O afã desmesurado dos bens materiais é contrário à vida cristã, são incompatíveis e não se pode servir a Deus e às riquezas.

Os bens matérias são bons, mas apenas meios – não são fins, não podem encher o coração do homem que está feito para Deus e não se sacia sem Ele.

Para O seguirmos, Cristo estabeleceu uma condição indispensável – “Qualquer um de vós que não renuncie a tudo o que possui não pode ser meu discípulo”.

Foi este não renunciar que encheu de tristeza o jovem rico, tinha posses e estava muito apegado a elas. E afinal perdeu a vida eterna por causa de algumas riquezas que deixaria na terra quando morresse.

O mundo foi criado bom e Deus confiou-o ao ser humano – Enchei a terra e submetei-a, mas as coisas podem converter-se numa amarra que nos impede de subir mais alto, de seguir a Cristo.

Somos administradores de tudo por um breve espaço de tempo, há que rentabilizar todos os meios para viver fazendo o bem na sociedade.

Para chegar a Deus, Cristo é o caminho. Mas Cristo está na cruz e é preciso ter o coração livre e leve para O amar e, livremente, poder ascender ao alto. Porém, para a cruz sobe-se descendo, renunciando aos prazeres, libertando-nos de tudo o que pesa, nos prende e amarra.
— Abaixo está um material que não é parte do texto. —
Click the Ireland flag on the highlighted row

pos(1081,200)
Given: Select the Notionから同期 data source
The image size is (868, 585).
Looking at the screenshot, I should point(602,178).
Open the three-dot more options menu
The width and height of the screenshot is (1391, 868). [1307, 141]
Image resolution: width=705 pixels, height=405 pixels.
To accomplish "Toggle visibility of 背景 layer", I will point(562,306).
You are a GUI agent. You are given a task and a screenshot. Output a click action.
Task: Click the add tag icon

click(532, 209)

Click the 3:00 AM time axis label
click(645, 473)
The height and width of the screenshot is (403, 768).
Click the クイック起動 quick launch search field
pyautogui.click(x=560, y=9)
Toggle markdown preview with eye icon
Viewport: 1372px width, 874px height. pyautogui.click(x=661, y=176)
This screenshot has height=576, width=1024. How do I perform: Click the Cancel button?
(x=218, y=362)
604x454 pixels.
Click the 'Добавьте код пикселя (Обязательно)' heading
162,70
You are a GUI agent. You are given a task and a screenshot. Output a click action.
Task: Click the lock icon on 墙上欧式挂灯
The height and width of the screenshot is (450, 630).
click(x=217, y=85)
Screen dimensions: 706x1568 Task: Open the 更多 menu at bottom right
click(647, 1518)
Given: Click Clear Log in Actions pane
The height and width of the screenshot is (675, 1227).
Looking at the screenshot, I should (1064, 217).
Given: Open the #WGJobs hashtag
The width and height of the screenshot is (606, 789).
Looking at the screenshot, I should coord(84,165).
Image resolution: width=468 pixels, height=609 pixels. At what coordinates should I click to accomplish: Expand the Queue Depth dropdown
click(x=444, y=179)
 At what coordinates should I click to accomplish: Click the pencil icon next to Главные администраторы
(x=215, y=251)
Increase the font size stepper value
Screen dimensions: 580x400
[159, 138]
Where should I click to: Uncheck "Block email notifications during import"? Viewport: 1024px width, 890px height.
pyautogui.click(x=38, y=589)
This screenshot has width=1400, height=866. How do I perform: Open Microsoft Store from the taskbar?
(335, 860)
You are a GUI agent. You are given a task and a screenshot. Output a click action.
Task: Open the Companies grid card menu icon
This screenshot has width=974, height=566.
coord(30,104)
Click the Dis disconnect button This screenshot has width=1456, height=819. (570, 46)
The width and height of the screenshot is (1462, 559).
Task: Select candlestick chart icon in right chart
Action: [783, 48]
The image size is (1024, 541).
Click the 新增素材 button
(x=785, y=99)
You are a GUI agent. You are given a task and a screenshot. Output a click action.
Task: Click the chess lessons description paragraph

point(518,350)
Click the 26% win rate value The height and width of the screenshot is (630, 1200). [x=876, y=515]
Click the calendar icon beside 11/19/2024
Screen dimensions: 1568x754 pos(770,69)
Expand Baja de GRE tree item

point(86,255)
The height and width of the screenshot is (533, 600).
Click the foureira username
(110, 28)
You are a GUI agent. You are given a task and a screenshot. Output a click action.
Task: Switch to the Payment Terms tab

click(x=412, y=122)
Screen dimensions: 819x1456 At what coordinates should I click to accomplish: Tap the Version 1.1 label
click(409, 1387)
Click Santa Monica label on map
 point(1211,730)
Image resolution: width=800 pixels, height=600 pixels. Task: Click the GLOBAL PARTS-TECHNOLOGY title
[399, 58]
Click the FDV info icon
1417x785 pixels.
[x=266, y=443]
A avareza é uma idolatria – é um ídolo que ocupa o lugar de Deus e todo aquele que não quebrar as amarras que o atam de modo desordenado às coisas, às pessoas e a si próprio exclui-se duma vida interior de amor a Deus.

A pobreza cristã não consiste em não ter nada, mas em estar desprendido de tudo o que tem, é uma atitude interior de se identificar com os sentimentos de Cristo, que nasceu pobre, mas não se apresentou como um mendigo, vestia uma boa túnica e valorizava os pormenores de educação.

A melhor aliada do desprendimento é a temperança que modera a atracção pelos prazeres e procura o justo equilíbrio dos bens criados.

Viver e ensinar a viver a temperança na família é o melhor antídoto contra o consumismo desenfreado que sufoca a nossa relação com Deus e conduz a um empobrecimento interior.

Temperança nas compras, nos jogos, nos filmes, nas redes sociais, nos divertimentos, nas roupas. Evitar os gastos supérfluos, não criar necessidades, ser simples e descomplicado, moderar as compras e as apetências.

Numa alma cheia de bugigangas Deus não quer habitar…

Mas seguir de perto o Senhor inclui também o desapego da saúde, das preocupações com as doenças, das queixas e lamentos, dos anseios com o que está para vir…

A vida é o tempo de ganhar méritos, a caridade será sempre a realização do Reino de Deus na terra e a única bagagem que levaremos ao partir.

Que a nossa vida seja um tempo de partilha, de afecto, compreensão, sorrisos, bons conselhos, cordialidade e ânimo.